Unmarried couples who separate often don’t realise that their legal position is not the same as couples that are divorcing. It is a constant surprise that many clients still believe there is some sort of ‘common law right as husband and wife’ – this is known as the ‘common law myth’ and there is no such concept in English law.
The law that applies to any disagreement can be far more complicated for unmarried couples who separate than for those who are married. Unmarried disputes will focus on the property owned by one or both of the parties and this is governed by Trusts Law and The Law of Property Act 1925… legislation that is almost 100 years old! The only other issue arising out of an unmarried separation that can be resolved by the court are regarding financial and physical arrangements for the parties’ children (to include their maintenance and issues of parental responsibility).
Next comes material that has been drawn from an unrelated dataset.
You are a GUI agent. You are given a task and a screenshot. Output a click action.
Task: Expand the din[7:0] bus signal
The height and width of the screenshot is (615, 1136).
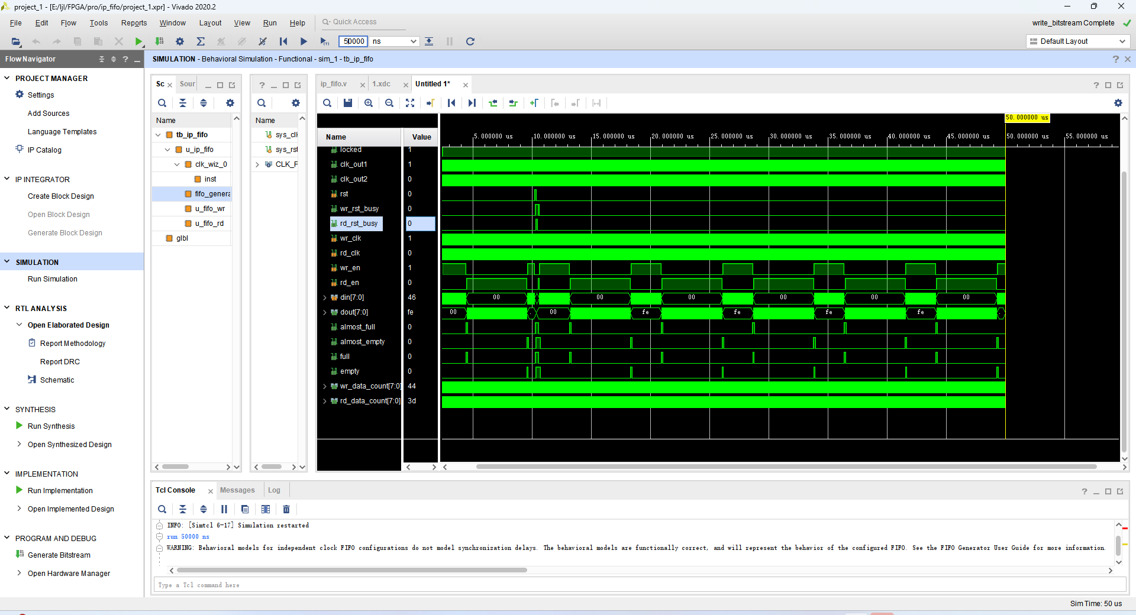point(325,297)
Therefore, if you are about to, or have come out of a relationship and you were not married and there are issues in relation to property and or children matters it is extremely important that you obtain legal advice.
One way couples can protect themselves against future disputes about property or children is by entering into a cohabitation agreement. These agreements will incorporate and provide for division of property, financial provision for the children and the children’s physical arrangements from the outset. Obviously these agreements should be reviewed regularly to ensure they take account of changes in the life of the parties. As with prenuptial and postnuptial agreements, cohabitation agreements are not binding on the court (except in relation to property). However, these agreements serve to provide the court with a view of the parties’ original intentions and as a result, they can be quite persuasive.
If you would like advice on unmarried separation or cohabitation agreements, please contact Thomas Mansfield Family Law…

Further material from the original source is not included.